Pulse labeling of HopxERCre/+;R26Tom/+ mice with a single dose of tamoxifen in late anagen (P14) allowed for the identification of Hopx derivatives. As expected, 1 day after a single pulse of tamoxifen, tdTomato-positive cells were identified in the lower hair bulb, matrix, companion layer, IRS and upper ORS (Fig. 4I,J). We did not detect labeled cells in the lower ORS (Fig. 4I). During catagen, derivatives were found in the layers surrounding the club hair, but not in the epithelial strand or lower ORS (Fig. 4K,L). The lack of derivatives in the epithelial strand is consistent with the absence of Hopx expression in the lower ORS (Hsu et al., 2011).

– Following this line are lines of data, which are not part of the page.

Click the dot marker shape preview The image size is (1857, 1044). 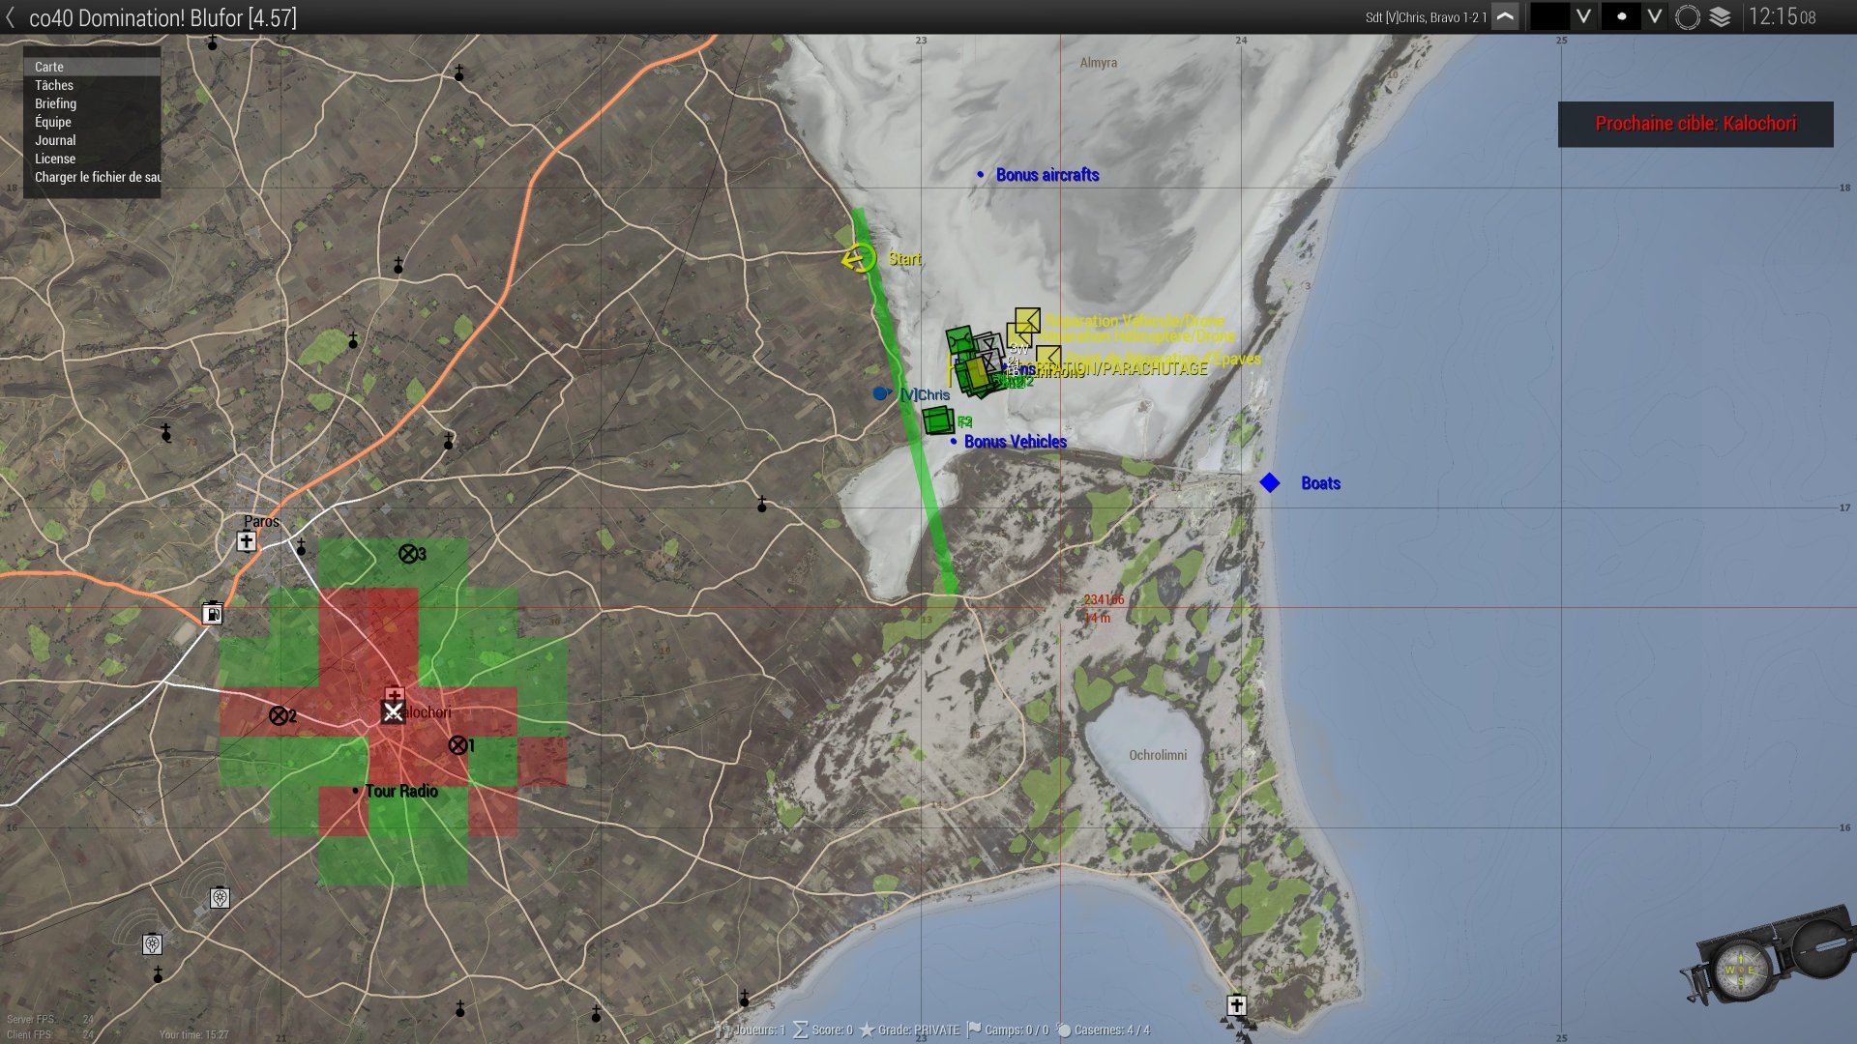[x=1621, y=17]
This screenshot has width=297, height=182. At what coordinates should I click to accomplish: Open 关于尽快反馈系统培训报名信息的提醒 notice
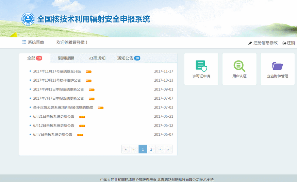[63, 107]
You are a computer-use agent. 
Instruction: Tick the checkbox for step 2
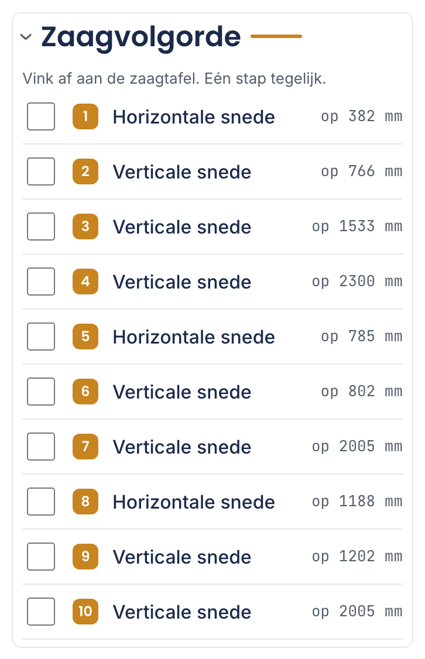pyautogui.click(x=41, y=171)
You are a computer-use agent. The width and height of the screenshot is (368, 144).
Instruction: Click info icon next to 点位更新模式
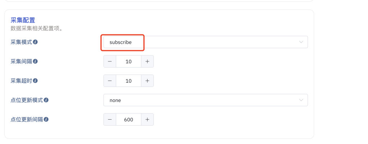46,100

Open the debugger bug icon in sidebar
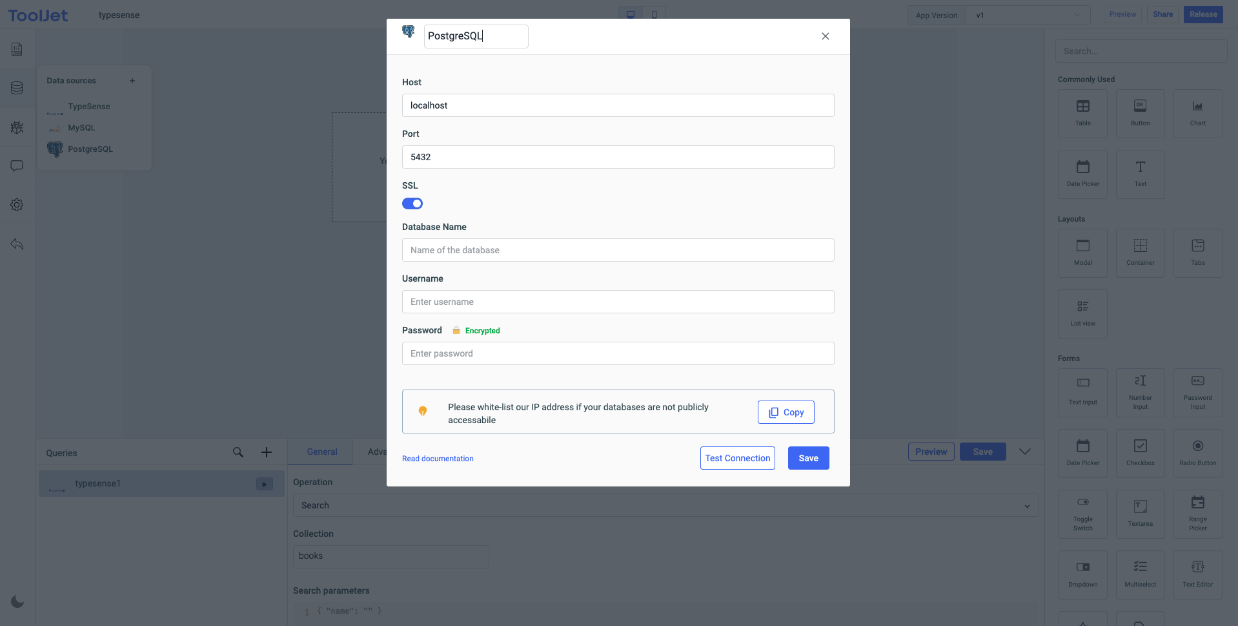tap(17, 127)
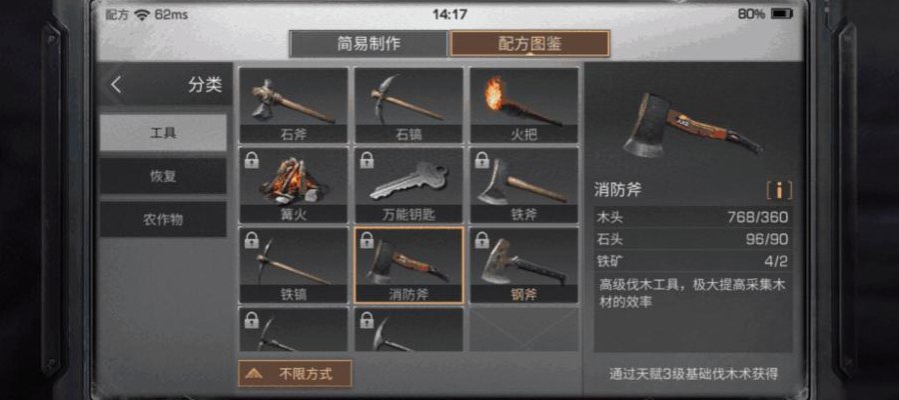Choose the 钢斧 steel axe recipe
The height and width of the screenshot is (400, 899).
524,265
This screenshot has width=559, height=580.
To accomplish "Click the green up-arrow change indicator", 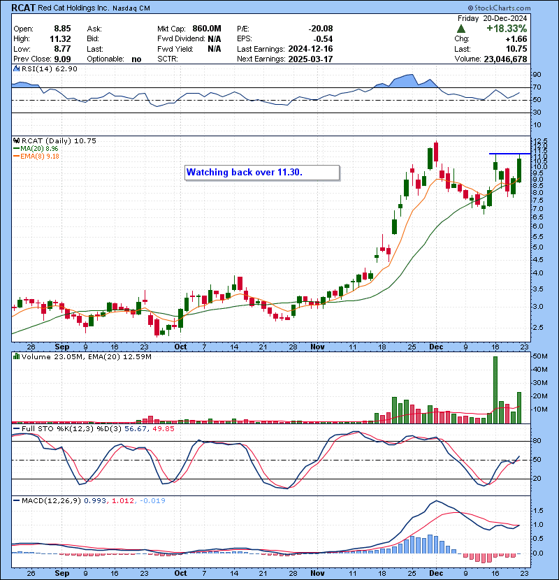I will 461,29.
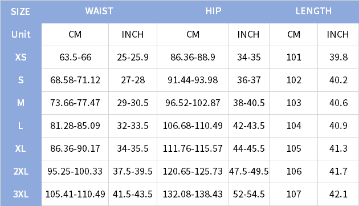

Examination of HFs in the subsequent telogen stage revealed numerous fated cells in the innermost layer with rare derivatives in the outer layer (Fig. 4M, white arrowhead). A subset of Hopx-fate mapped cells in middle catagen surrounding the newly formed club hair expressed K6 (Fig. 4N). The outermost layer of K6+ cells surrounding the hair shaft, derived from Hopx+ precursors, was resistant to apoptosis (TUNEL-negative, Fig. 4O). In late catagen, a single layer of tdTomato+, K6+, TUNEL- cells surrounded the newly formed club hair (Fig. 4P,Q). During the following telogen (P21), tdTomato+ cells were found in the K6+ innermost layer (Fig. 4R, white arrowheads), as well as in the outer layer (Fig. 4R, red arrowhead). Similar results were obtained with lineage-tracing experiments conducted with adult HopxERCre/+;R26Tom/+ mice (tamoxifen pulse P35-36, sacrificed at P50; data not shown). It is unlikely that the late anagen bulge cells are responsible for the contributions to the K6+ innermost layer in telogen, as they have been shown to give rise to only the outer bulge and HG in the subsequent telogen (Ito et al., 2004; Greco et al., 2009; Hsu et al., 2011).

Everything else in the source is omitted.